**Problem to work on:** From the entries below, return every line that includes the word "agent".
[Opening Data provided section]
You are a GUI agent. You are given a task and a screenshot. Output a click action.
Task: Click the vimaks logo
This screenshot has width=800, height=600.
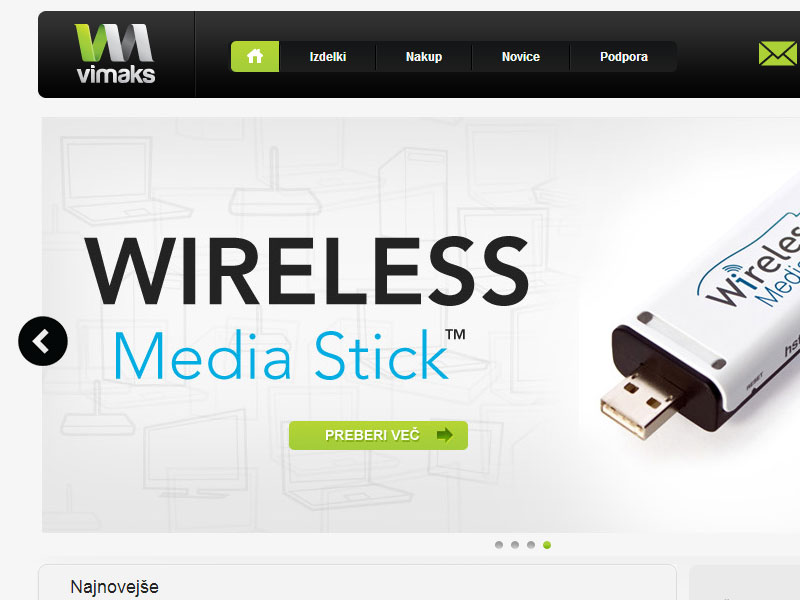coord(116,54)
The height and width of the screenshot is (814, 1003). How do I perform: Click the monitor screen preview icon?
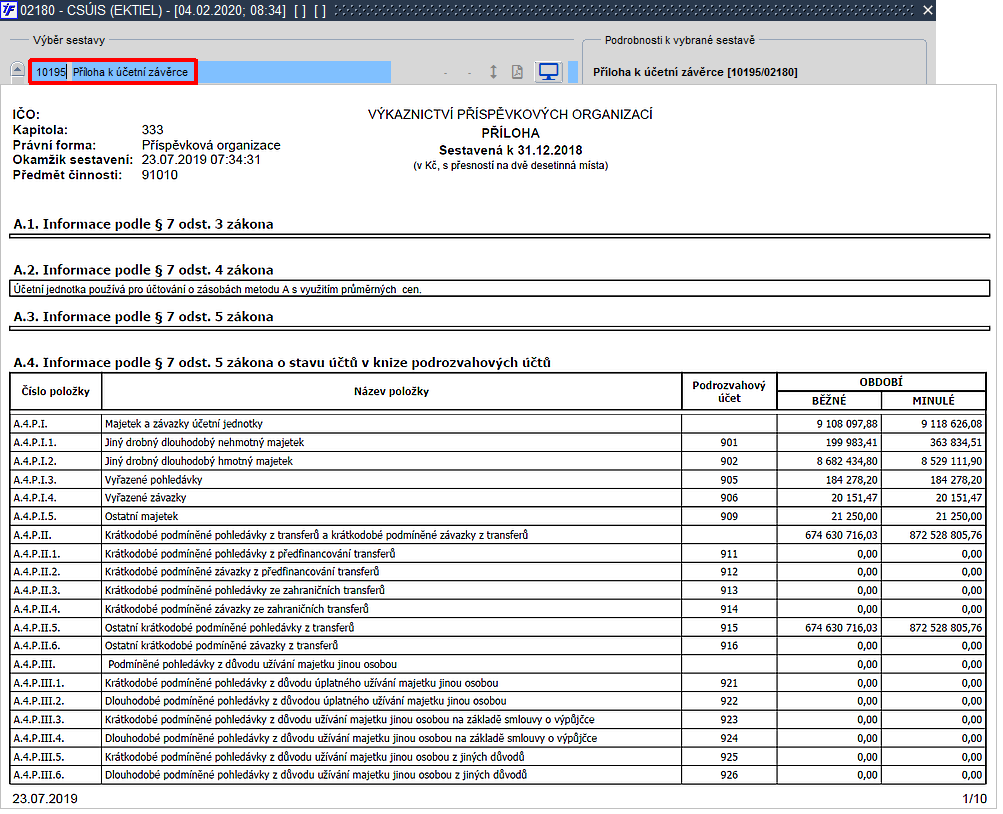(548, 72)
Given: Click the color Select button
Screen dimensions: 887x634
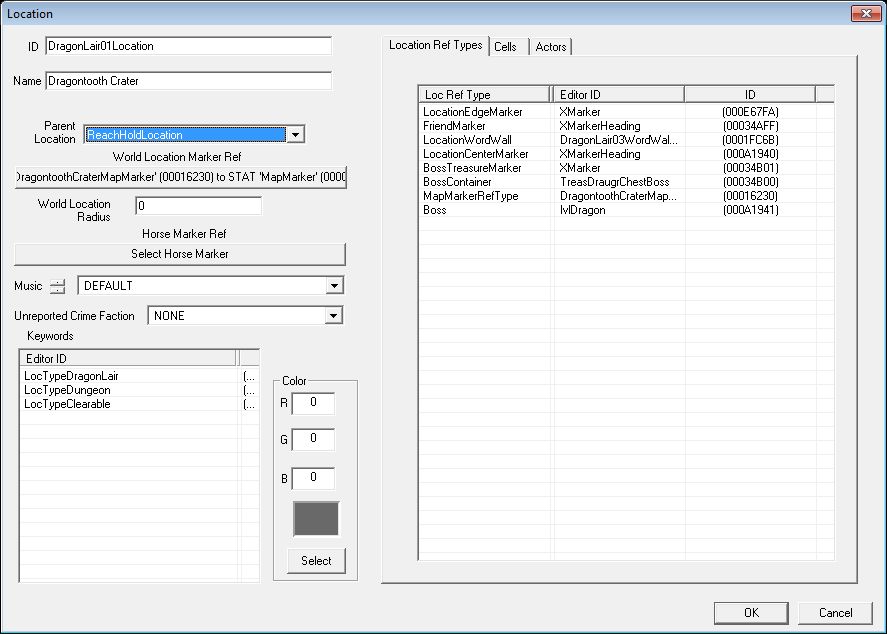Looking at the screenshot, I should pos(316,560).
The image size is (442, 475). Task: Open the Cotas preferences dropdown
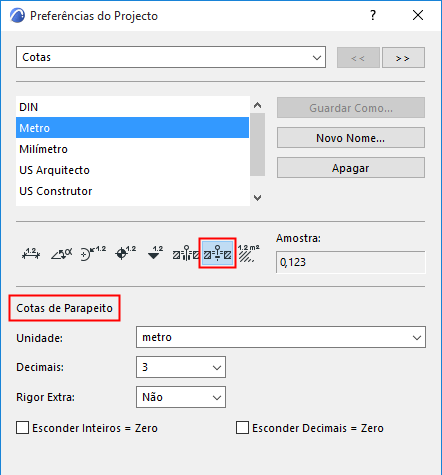pos(171,57)
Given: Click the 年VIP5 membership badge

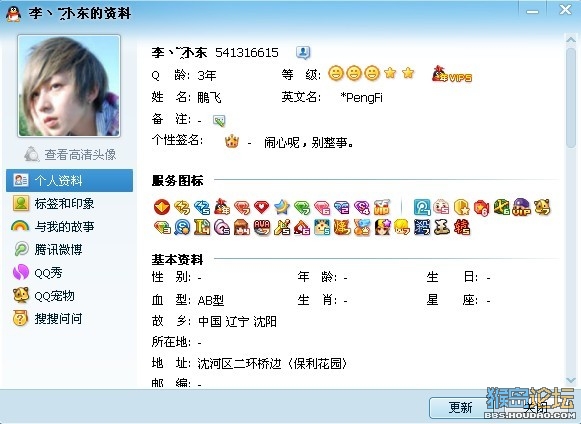Looking at the screenshot, I should pyautogui.click(x=452, y=74).
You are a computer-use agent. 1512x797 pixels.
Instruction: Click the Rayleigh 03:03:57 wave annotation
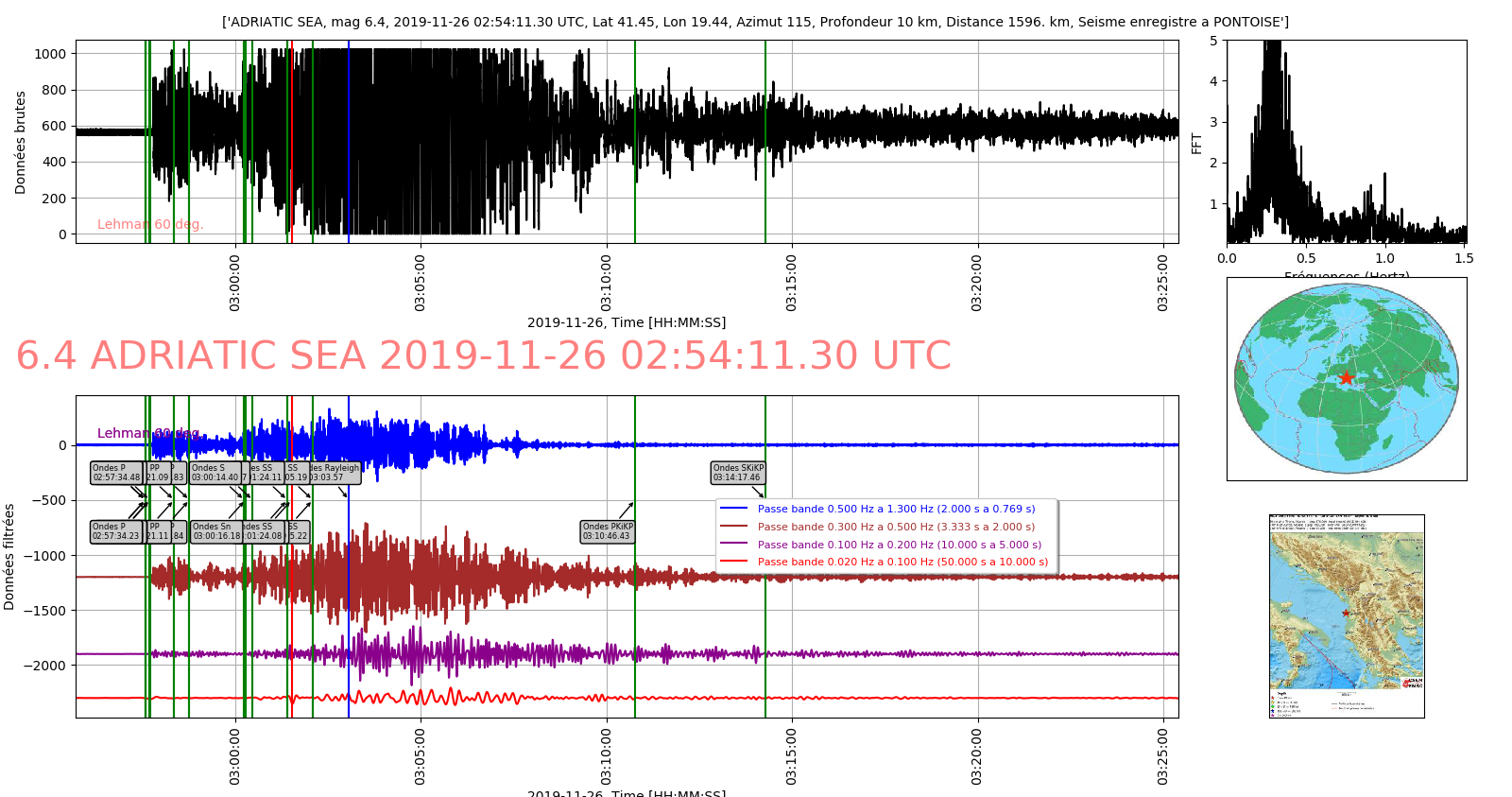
[Closing Data provided section]
**Answer for the task:**
You are a GUI agent. You are given a task and a screenshot. Output a click action.
You are a computer-use agent. 1512x797 pixels.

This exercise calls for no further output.